The words rip out of Leo before he can stop them.
The room is silent as his brother look at him, all wearing expressions of hurt that Leo put there again.
“Yes I am.” Leo reiterates, shaking, “Because- if I’m not-“ He squeezes his eyes shut. “If I’m not-“
Then what was all this for?
Arms slowly wrap around him, and he knows now from the feel of the mystic that it’s Mikey.
“You’ve gotten faster, and sneakier.” Mikey says quietly. “When I accidentally cut my hand, you knew exactly how to take care of it.” His voice grows firm, and he backs out of the hug, “But those are your skills. You, though, you’ve been…you’ve been…”
“You’ve been dilapidating before our very eyes, and trying to hide it.” Donnie finishes, jaw tight. “You think we wouldn’t notice? After everything?” To Leo’s horror, Donnie’s voice is hoarse with tears, “You absolute dumb dumb.”
“I- but I need to train. The Maze is-“
“Leo, we don’t care that you ran through the Maze.
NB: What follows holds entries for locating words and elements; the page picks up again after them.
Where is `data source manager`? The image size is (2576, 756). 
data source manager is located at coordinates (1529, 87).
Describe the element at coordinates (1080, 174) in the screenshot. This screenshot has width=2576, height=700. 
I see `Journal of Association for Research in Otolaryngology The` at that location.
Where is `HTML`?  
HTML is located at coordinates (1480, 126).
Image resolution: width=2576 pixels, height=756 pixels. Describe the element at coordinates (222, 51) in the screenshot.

We care you did it alone.” Raph says quietly. “We could have joined you, any time.”
“But- but I’m doing this for you-“
“Listen to your brothers, Blue.” They jump as a new voice joins the fray, heads turning to see Splinter make his way into the - frankly crowded - room.
“Dad, I-“ Leo begins, but trails off, suddenly more unsure than ever in the face of his father.
“It’s good you’re finally picking up training! Especially for your brothers’ sakes! But there’s such a thing as going overboard, you know.” Splinter pokes a sharp claw into Leo’s plastron, “Just because you’re dragging it out this time, doesn’t make this any less of a sacrifice. My son, you’ve taken after Karai an awful lot, haven’t you?”
Leo just looks at his father. At his brothers. Then, he looks down at his calloused hands, bandaged and scarred from overuse.
He swallows dryly. “Is that a bad thing?”
He feels his family crowd in around him, feels his father’s hand on his shoulder.
“It’s not wrong to want to be better, Leonardo.” Splinter says, softly and with so much grief and guilt that Leo can never begin to understand, “But you were never bad to begin with.”
Leo’s breath hitches.
“And-” Splinter’s hands rise up to frame Leo’s face. “You are much too young to ever consider sacrifice the best answer.”
“You got me to relax, Leo. So I’ll do the same for you.” Raph grins, eyes wet, “We’re still kids, right?”
And-
Leo smiles, watery but genuine. “Yeah, Raph. We are.”